Jochem Schausten
Seit etwas mehr als einem Jahr leben wir Familienanwälte nun mit der Anfang 2008 in Kraft getretenen Reform des Unterhaltsrechts. Auch wenn bei weitem noch nicht alle mit dem neuen Recht verbundenen Fragen und Probleme geklärt sind, so lässt sich eine Tendenz ganz deutlich erkennen: Für unterhaltsberechtigte Ehegatten sind in deutschen Gerichtssälen harte Zeiten angebrochen.
Bei der Vorstellung der Gesetzesänderungen im April 2006 hatte die Bundesjustizministerin noch das Fazit gezogen, dass die beabsichtigten Änderungen das Unterhaltsrecht behutsam an eine geänderte gesellschaftliche Wirklichkeit und gewandelte Wertvorstellungen anpassen werden. Zweifelsohne war eine maßvolle Korrektur des Unterhaltsrechts zum damaligen Zeitpunkt erforderlich: Die damals bekannte Rechtsprechung zum nachehelichen Ehegattenunterhalt überzog – da war sich die Fachwelt wohl einig – in vielen Fällen das erforderliche Maß der nachehelichen Solidarität.

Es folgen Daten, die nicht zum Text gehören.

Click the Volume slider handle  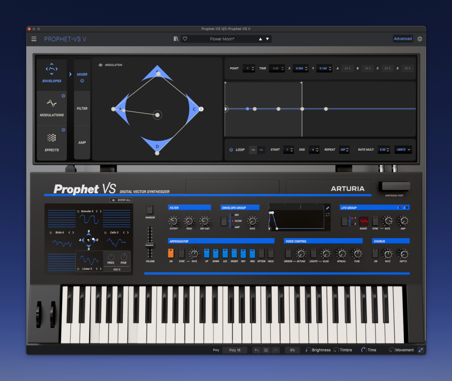pos(150,244)
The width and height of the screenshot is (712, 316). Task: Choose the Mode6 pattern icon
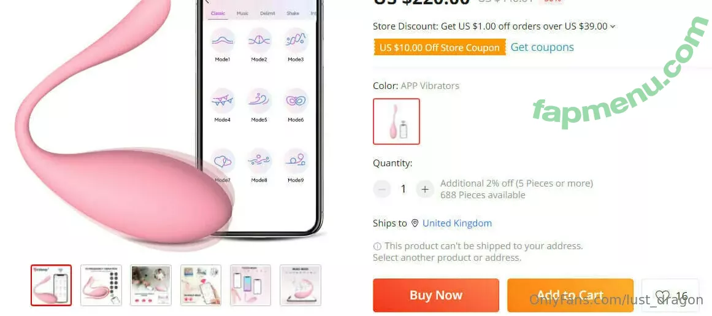(296, 101)
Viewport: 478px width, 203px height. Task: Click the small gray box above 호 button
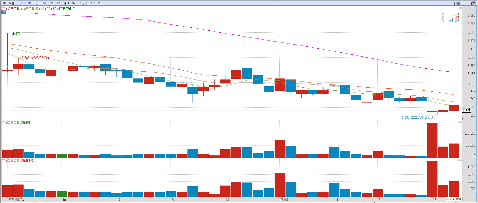[4, 8]
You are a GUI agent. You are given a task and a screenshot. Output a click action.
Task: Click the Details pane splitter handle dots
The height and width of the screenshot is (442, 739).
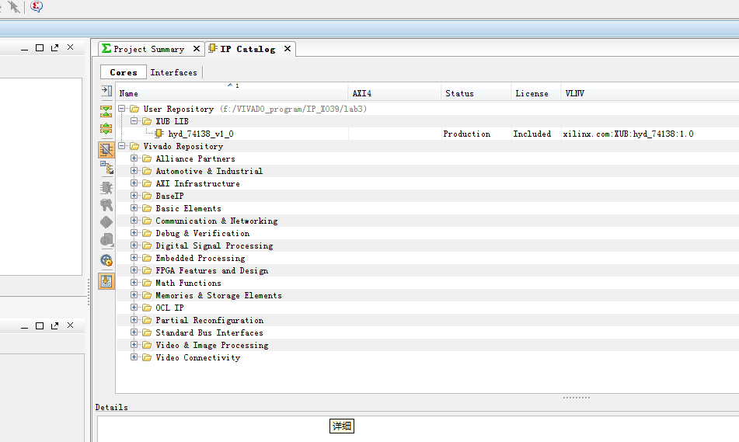point(576,397)
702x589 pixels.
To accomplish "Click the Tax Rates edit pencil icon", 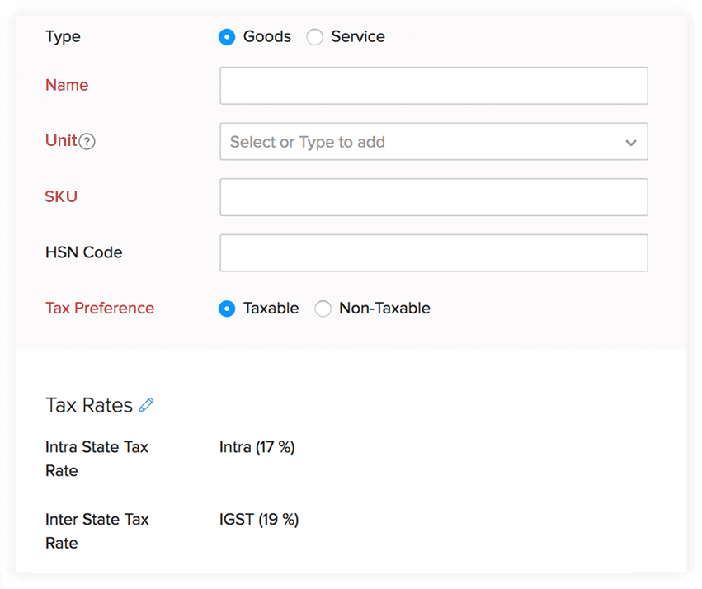I will [147, 405].
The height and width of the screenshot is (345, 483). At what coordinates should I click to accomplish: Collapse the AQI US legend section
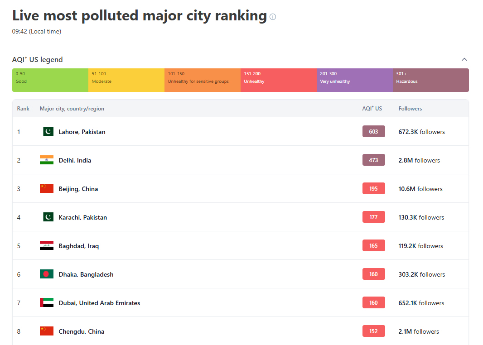pos(464,59)
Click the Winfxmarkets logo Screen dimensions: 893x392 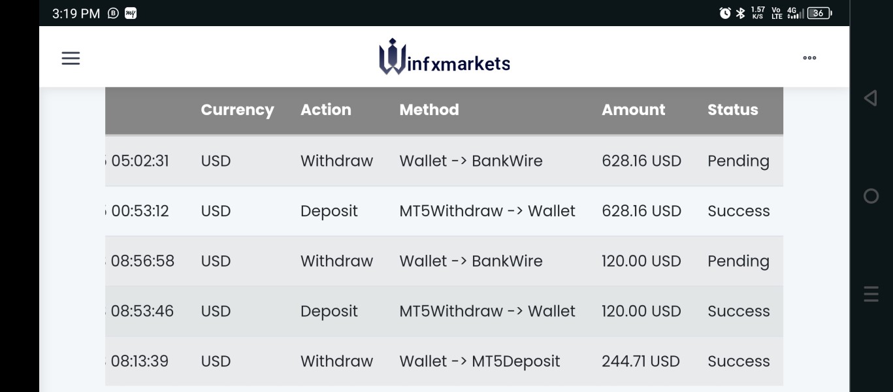click(444, 57)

Doch bereits in der Expertenanhörung im Oktober 2006 kritisierte Professor Dieter Schwab, dass sich das Risiko eines Scheiterns der Ehe einseitig auf den Ehegatten verlagere, der wegen der Familie seine berufliche Entfaltung eingeschränkt habe.
Dass diese Kritik berechtigt war, zeigt sich heute in der alltäglichen Praxis: Eine Ehefrau, bei der Trennung im Jahr 2003 51 Jahre alt, hat Mitte der 70er-Jahre den Beruf der Erzieherin gelernt und diesen bei der Eheschließung im Jahre 1977 bis zur Geburt der beiden Anfang der 80er-Jahre aus der Ehe hervorgegangenen Kinder auch ausgeübt. Der Ehemann ist Architekt und bei der Stadt angestellt. Die Ehe wurde im Jahr 2005 geschieden; die Ehefrau hat den Wiedereinstieg in ihren erlernten Beruf bis heute nicht mehr geschafft. Zwischendurch arbeitete sie für ein halbes Jahr als Bürokraft im Rahmen einer Arbeitsförderungsmaßnahme, weshalb das erzielte Gehalt fast vollständig von der Arbeitsagentur übernommen wurde. In der mündlichen Verhandlung vertrat das Gericht die Auffassung, die aus dieser zeitweise ausgeübten Tätigkeit erzielten Einkünfte könnten der Ehefrau als fiktives Einkommen zugerechnet werden und der dann verbleibende Unterhaltsanspruch sei auf 5–6 Jahre nach rechtskräftiger Scheidung zu befristen. Dem Umstand, dass die Ehefrau diese Stelle nur deshalb bekommen hatte, weil der Arbeitgeber eine entsprechende Förderung erhielt, wollte das Gericht keine Bedeutung beimessen. Ebenso wenig war es für das Gericht von Bedeutung, dass die Einkünfte aus dieser Tätigkeit geringer waren als diejenigen, welche die Ehefrau bei Fortsetzung ihrer Tätigkeit als Erzieherin heute erzielen würde.
Ein anderer Fall: Die Ehedauer zwischen Eheschließung und Rechtshängigkeit des Scheidungsantrags betrug 25 Jahre. Laut Gutachten ist die Ehefrau zu 75 % erwerbsunfähig, wobei die zu Grunde liegende Erkrankung bereits bei Eheschließung bestand. Die Ehefrau hat für ca. 20 Jahre mit der Berufstätigkeit ausgesetzt, um ein gemeinsames Kind zu betreuen. Bei der Scheidung ist die Ehefrau 53 Jahre alt und bezieht eine Erwerbsunfähigkeitsrente in Höhe von ca. 700 EUR. Das Gericht äußerte in der mündlichen Verhandlung die Auffassung, der Unterhaltsanspruch sei auf 2–3 Jahre nach Rechtskraft der Scheidung zu befristen.
Nachdem die Gerichte vor der Unterhaltsreform das erforderliche Maß der nachehelichen Solidarität häufig überzogen haben, besteht aus meiner Sicht nun die Gefahr, in das andere Extrem zu verfallen. Deshalb sei ein anderer Satz aus der Pressemitteilung zur Vorstellung des neuen Unterhaltsrechts im April 2006 in Erinnerung gerufen: "Unverändert gilt aber: Das Unterhaltsrecht muss in besonderem Maße dem Einzelfall gerecht werden und ein über Jahre gewachsenes Vertrauen in die nacheheliche Solidarität schützen." Erinnern wir die Gerichte daran, damit anstelle einer alten Ungerechtigkeit keine neue tritt!